Re: [HTCondor-users] Memory requests increasing

Thanks for this but I'm still not quite sure what's going on so maybe an example helps.

I've got a job which was submitted yesterday and the requirements line in the submit file was:

Requirements = starccm == "yes" && Memory >=900

It started running but is now shown as idle; running condor_q gives me the info below. What I don't understand is why it's now asking for 2686MB of RAM (at least, I do understand; the .log file shows that the job was using 2686MB when it was evicted yesterday. The eviction was probably because another user started to use the machine but why does Condor assume it's got to have that much RAM in order to re-run?)

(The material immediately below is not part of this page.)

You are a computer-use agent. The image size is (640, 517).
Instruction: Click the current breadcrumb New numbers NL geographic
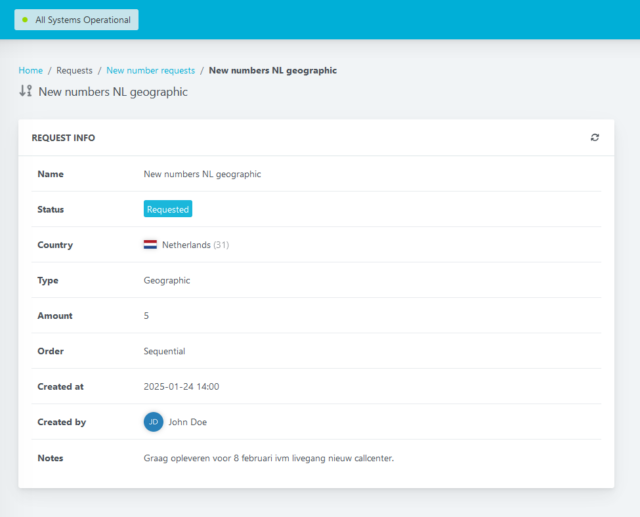[x=272, y=71]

C:\scripts>condor_q  1534 -analysebetter

-- Submitter: HTCONDOR.cc.ic.ac.uk : <> : HTCONDOR.cc.ic.ac.uk
1534.000:  Run analysis summary.  Of 2815 machines,
   2815 are rejected by your job's requirements
      0 reject your job because of their own requirements
      0 match but are serving users with a better priority in the pool
      0 match but reject the job for unknown reasons
      0 match but will not currently preempt their existing job
      0 match but are currently offline
      0 are available to run your job
        Last successful match: Wed Feb 27 17:40:13 2013
        Last failed match: Thu Feb 28 11:55:58 2013

        Reason for last match failure: no match found

WARNING:  Be advised:
   No resources matched request's constraints

The Requirements expression for your job is:

( target.starccm == "yes" && target.Memory >= 900 ) &&
( TARGET.Arch == "X86_64" ) && ( TARGET.OpSys == "WINDOWS" ) &&
( TARGET.Disk >= RequestDisk ) && ( TARGET.Memory >= RequestMemory ) &&
( TARGET.HasFileTransfer )

    Condition                         Machines Matched    Suggestion
    ---------                         ----------------    ----------
1   ( TARGET.Memory >= 2686 )         0                   MODIFY TO 1018
2   target.starccm == "yes"           1876
3   target.Memory >= 900              2532
4   ( TARGET.Arch == "X86_64" )       2815
5   ( TARGET.OpSys == "WINDOWS" )     2815
6   ( TARGET.Disk >= 500000 )         2815
7   ( TARGET.HasFileTransfer )        2815

> We're running Condor 7.8.2 and seeing that some jobs never complete. The log file below is from a job using Abaqus. I submit the job via Condor and it gets picked up by a machine. Provided that no-one reboots the machine then the file gets processed in about 3 hours on a machine with 4GB of RAM. There's a a lot of swapping to disk but it all works.
> I'm not sure that I understand what the log below is telling me; the final lines are easy - the user aborted because nothing had happened but is there anything significant about the increasing "ResidentSetSize"? 

The ResidentSetSize is just reporting the maximum RAM used by the job so far. A ResidentSetSize of 3.5GB agrees with your report that the job causes swapping on a machine with 4GB of RAM, but can run successfully (depending on what else is is using memory on the machine).
When the Image size events cease, it means the job's RAM usage has plateaued or declined. The job is still running. If it was running for longer than expected, maybe additional load on the machine slowed down execution (due to contention for CPU or RAM).